You can group BGP neighbours who share the same outbound policies together in what is called a BGP peer group. Instead of configuring each neighbour with the same policy individually, a peer group allows you to group the policies which can be applied to individual peers thus making efficient update calculation along with simplified configuration.
All neighbours parameters are applied to the peer-group itself. Configuration is simple:
Example for R1
Router1(config)# router bgp 200
Router1(config-router)# neighbor PEERGROUPABC peer-group
Router1(config-router)# neighbor PEERGROUPABC remote-as 501
Router1(config-router)# neighbor PEERGROUPABC Password A123
Router1(config-router)# neighbor PEERGROUPABC Version4
The above configuration creates a peer-group named PEERGROUPABC, and applies the desired settings. Next, we must “assign” the appropriate neighbours to the peer-group:
Router(config-router)# neighbor 1.0.0.2 peer-group PEERGROUPABC
Router(config-router)# neighbor 2.0.0.2 peer-group PEERGROUPABC
Router(config-router)# neighbor 4.0.0.2 peer-group PEERGROUPABC
The above neighbours now inherit the settings of the peer-group named PEERGROUPABC.

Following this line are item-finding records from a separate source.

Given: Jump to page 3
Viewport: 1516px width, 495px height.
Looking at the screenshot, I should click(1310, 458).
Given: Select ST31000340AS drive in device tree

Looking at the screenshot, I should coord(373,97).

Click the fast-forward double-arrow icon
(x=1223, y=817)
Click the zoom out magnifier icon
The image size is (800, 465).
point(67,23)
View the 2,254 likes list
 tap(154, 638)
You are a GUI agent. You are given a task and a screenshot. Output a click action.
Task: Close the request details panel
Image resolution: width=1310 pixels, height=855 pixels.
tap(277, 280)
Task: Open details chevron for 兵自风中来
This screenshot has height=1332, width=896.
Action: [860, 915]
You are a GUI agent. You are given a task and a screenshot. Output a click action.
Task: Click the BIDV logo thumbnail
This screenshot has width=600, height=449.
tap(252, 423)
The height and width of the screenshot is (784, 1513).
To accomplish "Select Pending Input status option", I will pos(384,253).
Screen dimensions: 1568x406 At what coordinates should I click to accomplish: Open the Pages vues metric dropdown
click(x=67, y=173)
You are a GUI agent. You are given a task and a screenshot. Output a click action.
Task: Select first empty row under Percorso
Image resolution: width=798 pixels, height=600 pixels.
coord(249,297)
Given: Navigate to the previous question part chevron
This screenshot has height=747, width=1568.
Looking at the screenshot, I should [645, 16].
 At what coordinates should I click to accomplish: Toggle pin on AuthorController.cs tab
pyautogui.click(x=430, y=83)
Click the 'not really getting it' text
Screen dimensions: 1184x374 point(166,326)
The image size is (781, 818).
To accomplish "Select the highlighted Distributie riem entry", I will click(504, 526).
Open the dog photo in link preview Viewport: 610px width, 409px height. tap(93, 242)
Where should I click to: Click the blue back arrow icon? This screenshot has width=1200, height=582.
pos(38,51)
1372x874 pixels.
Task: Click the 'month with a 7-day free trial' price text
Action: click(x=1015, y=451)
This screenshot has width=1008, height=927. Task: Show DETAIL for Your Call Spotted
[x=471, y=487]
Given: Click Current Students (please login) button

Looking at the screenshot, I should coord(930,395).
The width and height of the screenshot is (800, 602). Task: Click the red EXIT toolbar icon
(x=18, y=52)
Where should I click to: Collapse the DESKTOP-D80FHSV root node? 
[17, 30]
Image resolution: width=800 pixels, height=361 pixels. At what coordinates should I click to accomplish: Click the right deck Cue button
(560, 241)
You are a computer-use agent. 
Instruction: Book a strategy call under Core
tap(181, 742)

All “members” of a peer-group must exclusively be internal (iBGP) peers or external (eBGP) peers. A mix of internal and external peers is not allowed in a peer-group
Benefits of BGP Peer Groups:
The major benefit you achieve when you specify a BGP peer group is that a BGP peer group reduces the amount of system resources (CPU and memory) necessary in an update generation. In addition, a BGP peer group also simplifies the BGP configuration. A BGP peer group reduces the load on system resources by allowing the routing table to be checked only once, and updates to be replicated to all peer group members instead of being done individually for each peer in the peer group.